SPANISH CHICKPEA SOUP WITH SPINACH
Inspired by one of Seville's most typical tapas - chickpeas with spinach - this soup will warm your body and soul on the cold Fall nights. Easy, healthy and... delicious! What more can you ask for?
SERVES
4PREPARATION TIME
10 minutesCOOKING TIME
30 minutesALLERGENS
INGREDIENTS
- La Española Classic Olive Oil
- 1 onion, chopped
- 1 clove garlic, crushed
- 2 tsp ground cumin
- ½ tsp dried chilli flakes
- 2 tsp sweet paprika
- 14.5 oz can plum tomatoes
- 2 tsp sun- dried tomato paste
- 1 tsp sherry or red wine vinegar
- 2 x 15 oz cans chickpeas, drained
- 4 cups vegetable stock
- 1 ½ cup peeled and chopped potatoes
- 1 cup fresh spinach leaves
- Salt and freshly ground black pepper
- La Española Organic Extra Virgin Olive Oil for drizzling
DIRECTIONS
- Heat a large saucepan over a medium heat, then add La Española Classic Olive Oil to cover the base. Add the onion and cook for 3-4 minutes until softened. Add the garlic, cumin, chilli flakes and paprika and cook for 2 minutes.

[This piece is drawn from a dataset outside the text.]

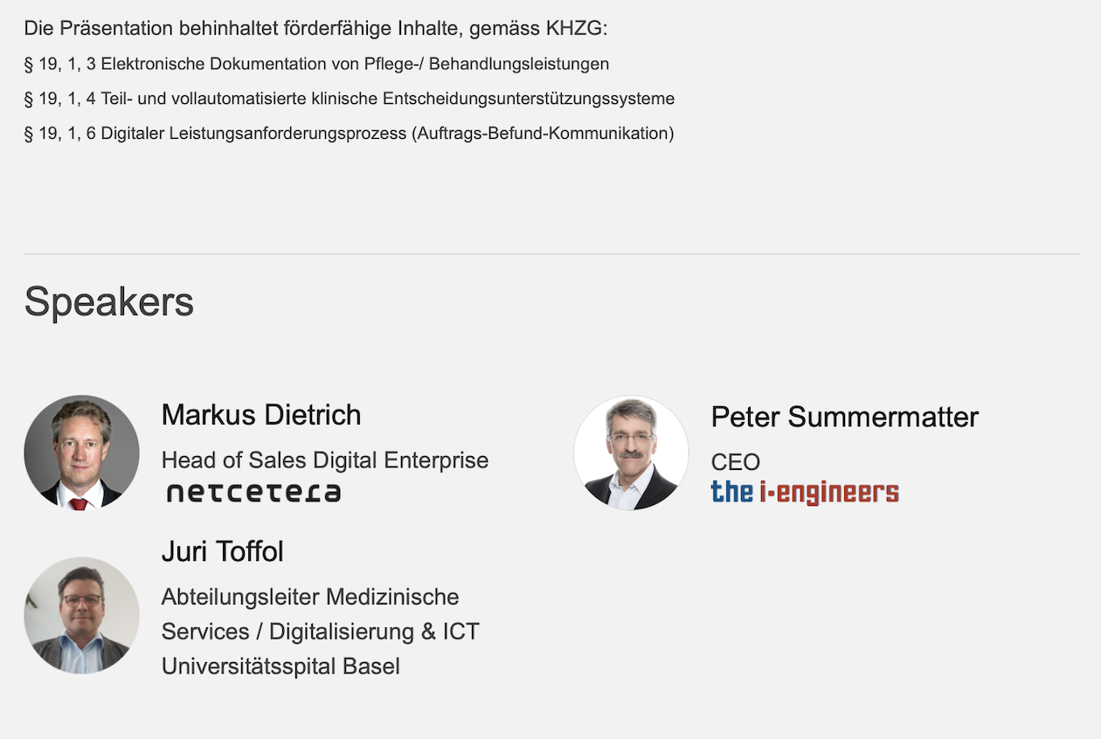
Task: Click the horizontal divider above Speakers
Action: coord(551,254)
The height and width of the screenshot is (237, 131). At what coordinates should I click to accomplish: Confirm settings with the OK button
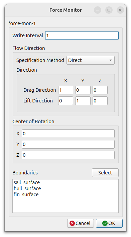click(x=109, y=223)
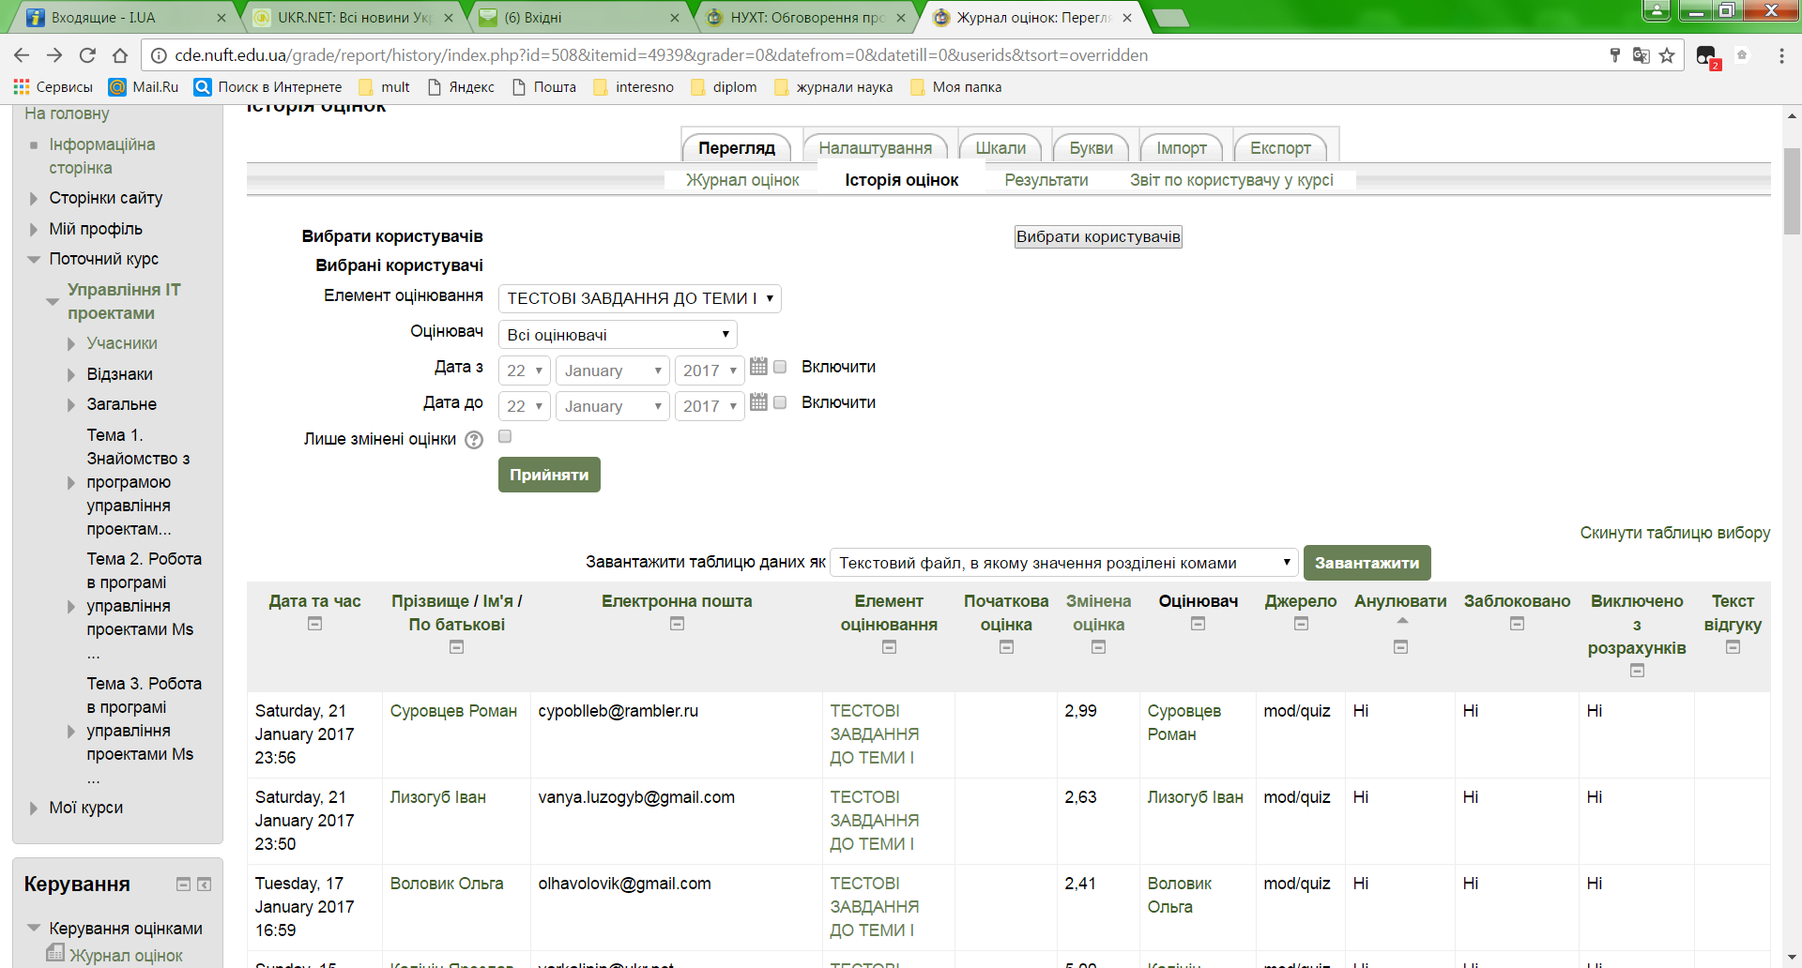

- Stir in the plum tomatoes, tomato paste and vinegar. Bring to a simmer then add the chickpeas, stock and potatoes.
- Simmer uncovered for 20 minutes, stirring occasionally, until the potatoes and chickpeas are tender. Stir in the spinach and cook until wilted. Season to taste.
- Serve in bowls with bread and a good drizzle of La Española Organic Extra Virgin Olive Oil.